# Rear brakes not engaging



## Guap0_ (Dec 2, 2017)

I hope that you didn't step on the brake too hard without the pads & the discs installed. That could have cocked & locked the pistons preventing them from returning. Put it all back together except for the tires. If it's a rear wheel drive car, jack up both rear wheels & put it in gear. Step on the brake. See if the wheels stop tuning. If it front wheel drive, leave it in neutral, spin the wheels by hand. Have someone step on the brake. See if it prevents you from turning the wheels.


----------



## maholmes9 (Oct 10, 2018)

Thanks for your reply!
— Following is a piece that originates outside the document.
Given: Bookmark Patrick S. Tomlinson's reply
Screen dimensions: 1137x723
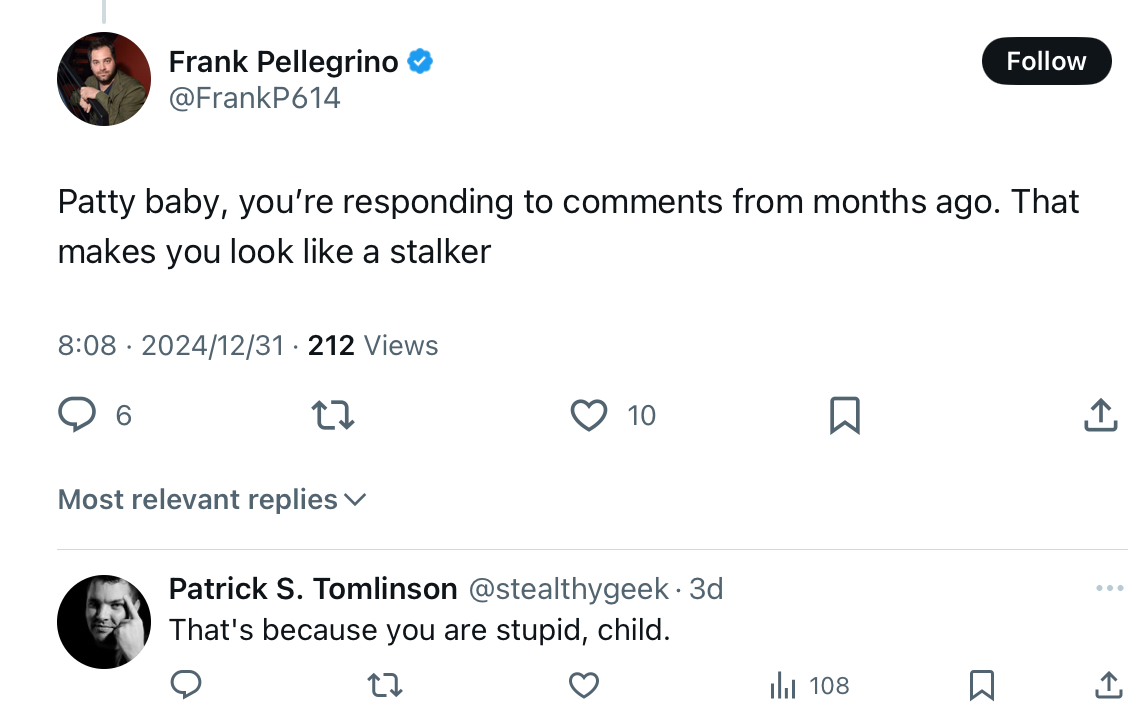Looking at the screenshot, I should pos(982,685).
I stepped lightly on the brakes, just to see if they would move at all (this was after realizing they were not engaging, and attempting to see what the problem was). I thought maybe the calipers were seized for some reason, but this doesn't seem like the case, as they were able to move. I then turned them in enough to get the pads and rotors back on, but still not engaging. The car is an AWD (Quattro).


----------



## Nealtw (Jun 22, 2017)

Are the pistons rusted in place. Do you have hydraulic pressure at the back wheels. 
Are you getting pressure from the master.


----------



## Guap0_ (Dec 2, 2017)

What test are you using to conclude that the brakes are not engaging? Did you try the test that I suggested? Spin the rear wheels by hand (in neutral) & have someone step on the brake.


----------



## maholmes9 (Oct 10, 2018)

No, the pistons do not appear to be rusted in place.They look to be in good condition. I'm not sure if I'm getting hydraulic pressure at the back wheels. Is there a way to check this?


----------



## maholmes9 (Oct 10, 2018)

No, I will have to try that later. I believe the brakes are not engaging because there is no indication that the pads have come in contact with the rotors, as the rotors have rust on the face, whereas the fronts look fine after driving.


----------



## Guap0_ (Dec 2, 2017)

That's not a good test. The weight shifts to the front when the brakes are activated so that would remove the rust sooner than the rears.


----------



## maholmes9 (Oct 10, 2018)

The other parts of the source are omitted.